> _EXERCISE INSTRUCTIONS_:
Each line of the material below should be reproduced exactly.

> _PROVIDED DATA_:

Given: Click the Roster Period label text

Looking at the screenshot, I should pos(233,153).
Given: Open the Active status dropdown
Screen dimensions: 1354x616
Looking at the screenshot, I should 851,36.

> _WRITTEN SOLUTION_:
Given: Click the Roster Period label text

Looking at the screenshot, I should pos(233,153).
Given: Open the Active status dropdown
Screen dimensions: 1354x616
Looking at the screenshot, I should 851,36.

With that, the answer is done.